Print what the records say exactly, and omit the pictures.

=== Record excerpts ===

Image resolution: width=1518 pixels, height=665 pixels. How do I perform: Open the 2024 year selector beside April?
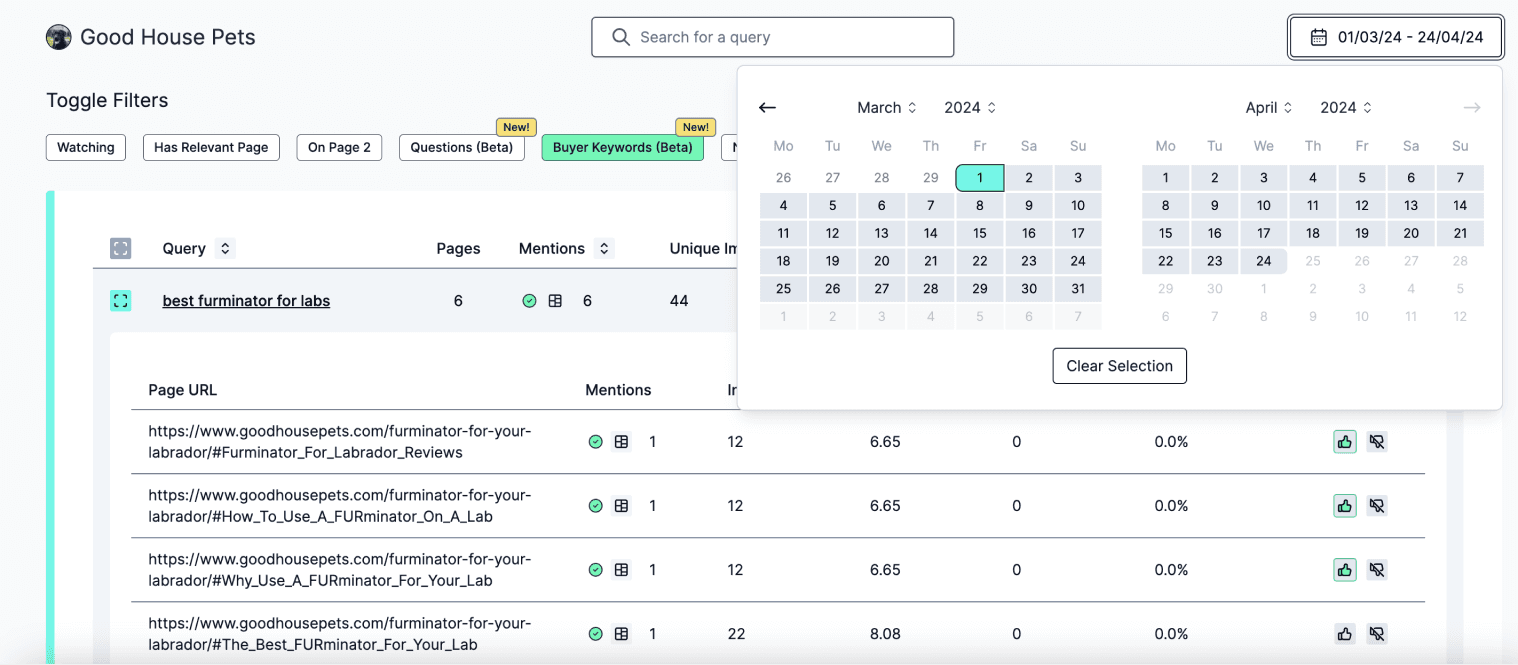click(1344, 107)
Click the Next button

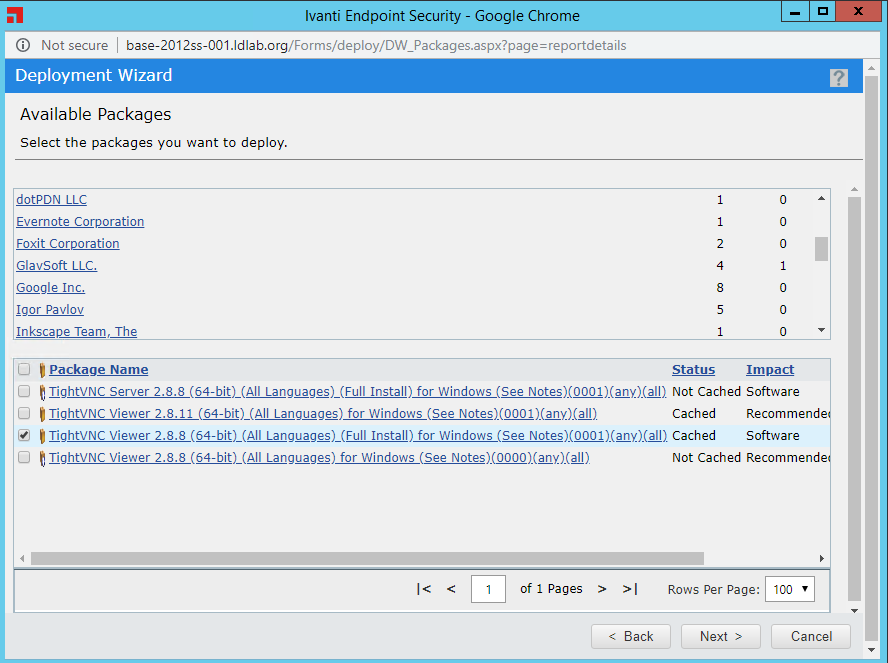click(720, 636)
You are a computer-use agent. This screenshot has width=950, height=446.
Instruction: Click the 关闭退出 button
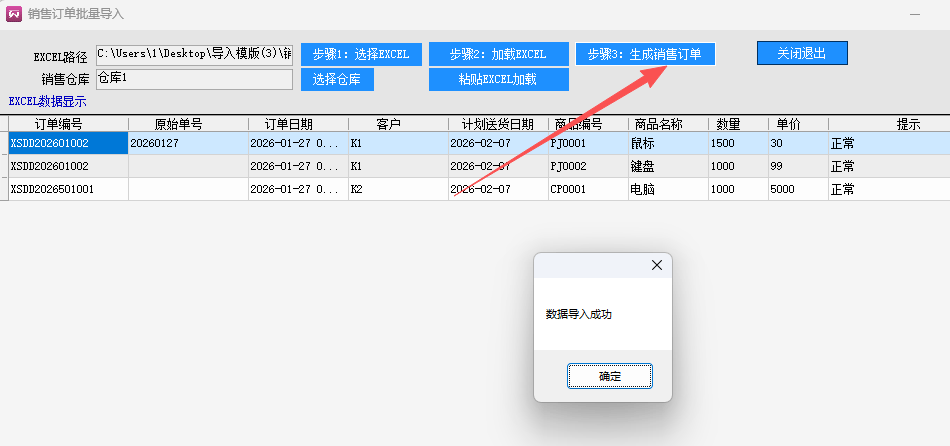pyautogui.click(x=802, y=53)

===

● Answer section
Image resolution: width=1518 pixels, height=665 pixels. How do I perform: Open the 2024 year selector beside April?
click(1344, 107)
Click the Next button

click(720, 636)
You are a computer-use agent. This screenshot has width=950, height=446.
Instruction: Click the 关闭退出 button
pyautogui.click(x=802, y=53)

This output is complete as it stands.